Dans une optique de dialogue pluridisciplinaire, les contributions présentées proposeront tour à tour des réflexions générales sur le faux et l’authenticité. Elles discuteront ensuite le Deepfake appliqué aux visages numériques. Enfin, le Deepfake sera également approché du point de vue de l’art et interrogera sa capacité générative et créative, notamment sa capacité à devenir co-énonciatrice d’œuvres.

2. Contributions

2.1. La question du fake à l’ère du numérique

La question générale du faux (fake) et de la « croyance » du public qui y est exposé est abordée par Julien Nelson qui fournit un cadre général aux réflexions de la sémiotique sur les fakes news et les deepfakes, en s’appuyant sur les connaissances actuelles en psychologie sociale. À travers des exemples d’études sur la crédulité face à des contenus trompeurs, Nelson montre que la « vraisemblance perçue » de l’information est influencée d’une part, par la diffusion massive des items (répétition), d’autre part par les croyances et convictions politiques d’un individu. La crédibilité de l’information et la vulnérabilité aux fakes reposent sur des mécanismes de biais sur lesquels les médias (et réseaux sociaux) peuvent agir. En outre, les hypertrucages suscitent une crise de confiance reposant sur l’incertitude de l’individu exposé à un faux.

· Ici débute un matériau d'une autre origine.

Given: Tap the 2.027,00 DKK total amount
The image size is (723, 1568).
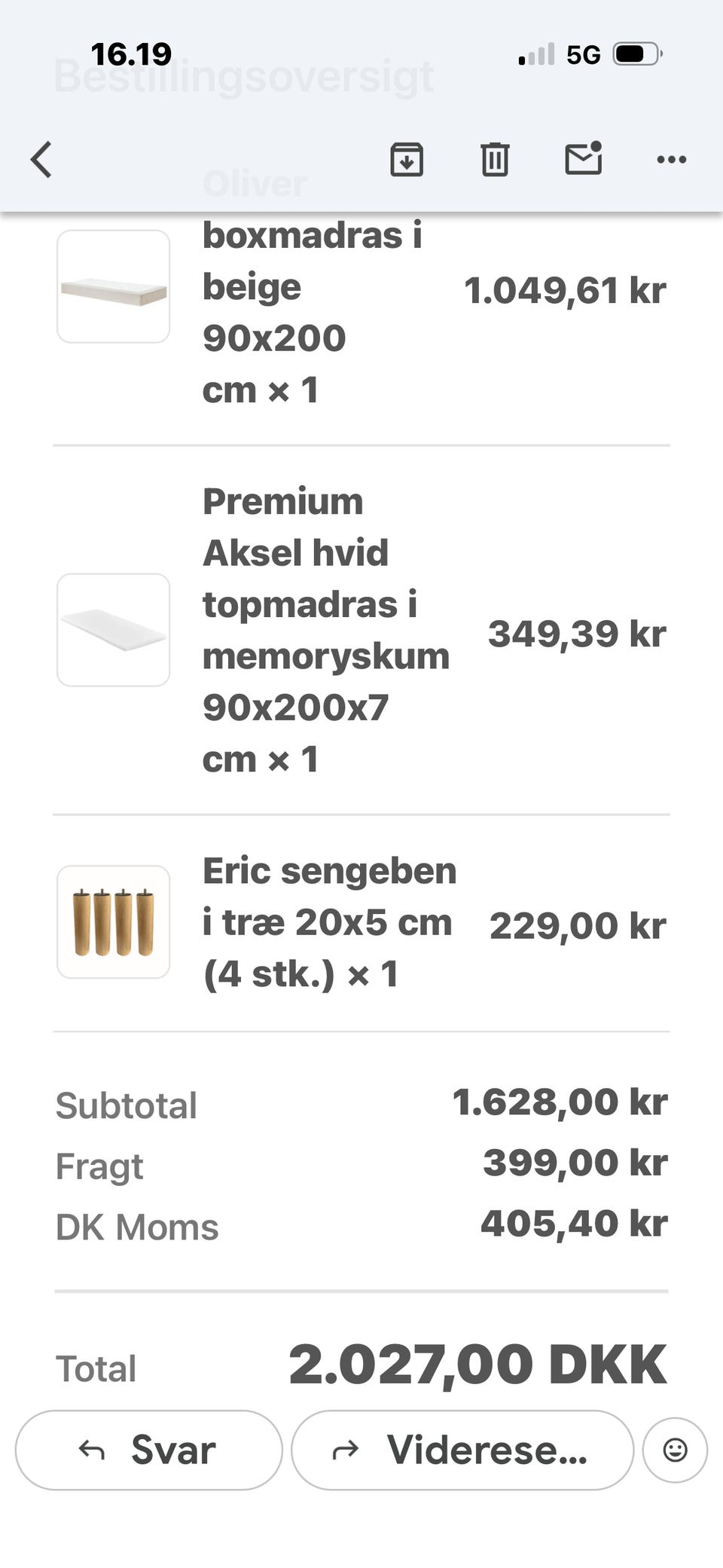Looking at the screenshot, I should point(477,1365).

Les contributions de Bruno Bachimont et Massimo Leone ont en commun de mettre en évidence les problèmes liés au « faux numérique » et de proposer des pistes de recherche pour les circonscrire. Dans un premier temps, Bruno Bachimont met en évidence le problème de l’authenticité des documents numériques. En les définissant comme des enregistrements, il montre que ces derniers transforment leurs objets et « coupent » le lien indiciel qui devrait permettre de garantir leur fidélité à ces derniers. Le problème repose sur la nature algorithmique des documents numériques qui, comme le souligne Bachimont, ne permet pas de fonder son authenticité sur l’interprétation du support, comme c’était le cas avant. Pour y parvenir, il propose d’étudier les diverses manifestations du code, en développant notamment différents domaines d’expertises dédiés : codicologie, forensics, philologie du numérique. Dans le sillage de ces réflexions, Massimo Leone argumente la nécessité d’une sémiotique du faux numérique, situé dans le cadre plus large d’une crise de la véridiction, en prenant appui sur ses travaux récents sur les « faux visages numériques ». Les nouveaux dispositifs numériques, algorithmiques (GAN), contribuent à une « spirale du faux » : une circulation croissante de produit dont la fausseté est de plus en plus difficile à identifier par l’observateur humain. En examinant le modèle des GAN de Goodfellow, Massimo Leone dégage les propriétés du faux numériques, reposant principalement sur la reproductibilité et diffusibilité massive d’items susceptibles de représenter des objets non-existants. L’omniprésence des faux numériques et le danger qu’ils apportent à la société (notamment les médias) conduit Leone à souligner la nécessite de la sémiotique comme outil d’expertise pour la « détection des faux ».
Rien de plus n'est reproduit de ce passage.